Ragu-ragu, tapi akhirnya Bibi Emna pun mengangguk. “Ada lagi yang nona inginkan?”
“Sudah tidak ada. Bibi boleh pergi.”
Tak lama setelah Bibi Emna pergi, Alice mulai merapikan dirinya lalu pergi ke ruang makan. Di sana sudah tersedia beberapa lembar roti, selai, dan keju. Wanita itu hampir mengambil keju, tapi tiba-tiba teringat mimpinya tadi. Gadis kecil yang mengunyah keju, memandangnya dengan mata nanar.
Perasaan tidak nyaman mulai menghantuinya lagi. Dengan terburu-buru Alice menyambar selembar roti lalu mengolesinya dengan selai, setelah itu dia berlari ke kebun. Berada di luar rumah terasa lebih menenangkan untuknya.
“Nona Alice,” sebuah suara menyapanya.
Wanita itu menoleh. Kakek pengurus kebun berdiri tidak jauh darinya. Tangan-tangan kakek itu memegang peralatan berkebun.
“Bagaimana?” tanya kakek itu. “Nona suka rumah ini?”
Rumah besar ini memang belum lama dibelinya, sekitar satu bulan yang lalu. Biasa dia tinggal bersama kakaknya, tapi sekarang dirinya ingin mencoba hidup terpisah sebelum membentuk keluarga baru.
“Iya,” jawabnya sedikit canggung. “Rumah yang bagus, aku suka temboknya yang bercat kuning, seperti keju. Dan kebunnya juga sangat terawat.”
“Syukurlah, nona menyukai hasil kerja saya,” balas kakek itu terlihat gembira. “Rumah ini dan tamannya memang sudah lama menjadi bagian dari hidup saya.”
Alice mengangguk mengerti.
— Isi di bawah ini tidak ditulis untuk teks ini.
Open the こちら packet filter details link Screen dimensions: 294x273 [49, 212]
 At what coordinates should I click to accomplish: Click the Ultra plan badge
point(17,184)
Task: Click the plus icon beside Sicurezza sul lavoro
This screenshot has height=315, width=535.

Kakek tukang kebun itu memang terlihat ikhlas merawat taman ini. Saat Alice baru pertama menempati rumah barunya, Cheshire, kakek itu langsung menawarkan tenaga untuk mengurus kebun, bahkan tanpa meminta bayaran.
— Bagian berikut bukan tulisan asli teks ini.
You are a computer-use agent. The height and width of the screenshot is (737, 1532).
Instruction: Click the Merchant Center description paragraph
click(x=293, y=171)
“Kalau begitu selamat bekerja,” kata Alice pada kakek itu.
Sementara kakek tukang kebun itu sibuk dengan tanah dan peralatan-peralatannya, Alice mulai melakukan rutinitasnya sehari-hari. Hingga matahari pun mulai tenggelam.
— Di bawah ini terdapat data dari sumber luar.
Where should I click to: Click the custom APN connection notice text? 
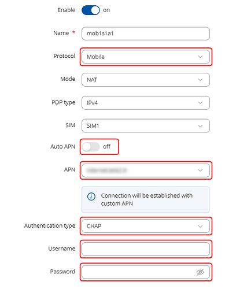(x=146, y=199)
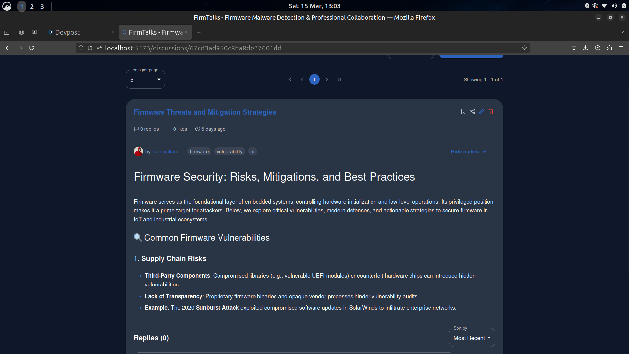Go to the last page of results
The width and height of the screenshot is (629, 354).
pyautogui.click(x=339, y=80)
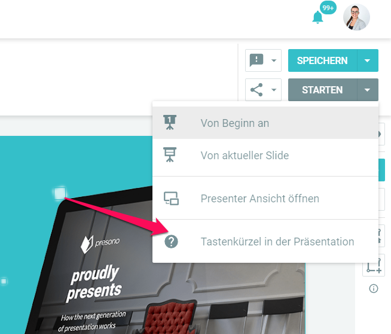The image size is (391, 334).
Task: Click the feedback speech bubble icon
Action: coord(256,60)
Alice kembali ke ruang makan. Sudah ada beberapa makanan yang disediakan Bibi Emna, tapi tidak ada keju di sana. Wanita itu berjalan ke kulkas lalu membukanya, mencari keju. Dahinya mengernyit saat melihat beberapa potong keju sudah mulai berjamur. Tanpa berpikir panjang dia mengambilnya lalu membuang ke tempat sampah.
Belum jauh dia melangkah meninggalkan tempat sampah, telinganya sudah menangkap sebuah suara. Seperti ada seseorang yang tengah mengutak-atik tempat sampah.
“Apa makanan kesukaan kakak? Kalau aku suka keju.”
Terkejut sampai menahan napas, tubuh Alice terasa membeku. Bulu kuduknya berdiri, tubuhnya bergetar, kedua pundaknya terasa menjadi berat. Suara dan kalimat itu membangkitkan ingatannya. Dia ingin menoleh ke tempat sampah, tapi matanya takut bertatapan dengan pandangan nanar gadis kecil berkulit pucat.
Dengan tenaga dan pikiran terakhir yang masih bisa dikerahkan, Alice berlari, menaiki tangga menuju kamarnya. Kedua kakinya segera berhenti melangkah di ambang pintu. Air matanya keluar karena terlalu takut.
Di lantai, di dalam kamarnya. Gadis kecil berambut hitam panjang tengah berlutut, jari-jari pucatnya memasukkan sebongkah keju kemulut. Gadis itu menoleh, memperlihatkan wajah pucat. Alice hanya bisa berteriak melihatnya.
***
“Nama Cheshire berasal dari nama keju,” kata kakek penjaga kebun. “Dulu di sini tinggal satu keluarga yang memiliki anak kecil, dia suka sekali dengan keju. Bila makan, dia tidak pernah mau menyisakan keju sepotong pun. Setiap kali ada keju yang tercecer, dia selalu memungutnya mesti sebenarnya bahaya untuk kesehatan.”
Bibi Emna mengangguk. “Yah, berarti dia sangat menghargai makanan. Tidak baik membeli makanan terlalu banyak kalau akhirnya kita tak bisa menghabiskannya. Oh ya, Lalu kenapa mereka meninggalkan rumah ini?”
“Mereka sekeluarga meninggal karena kecelakaan.” Kakek itu menghela napas. “Padahal gadis itu sangat suka dengan rumah ini. Lihat saja temboknya, berwarna kuning seperti keju.”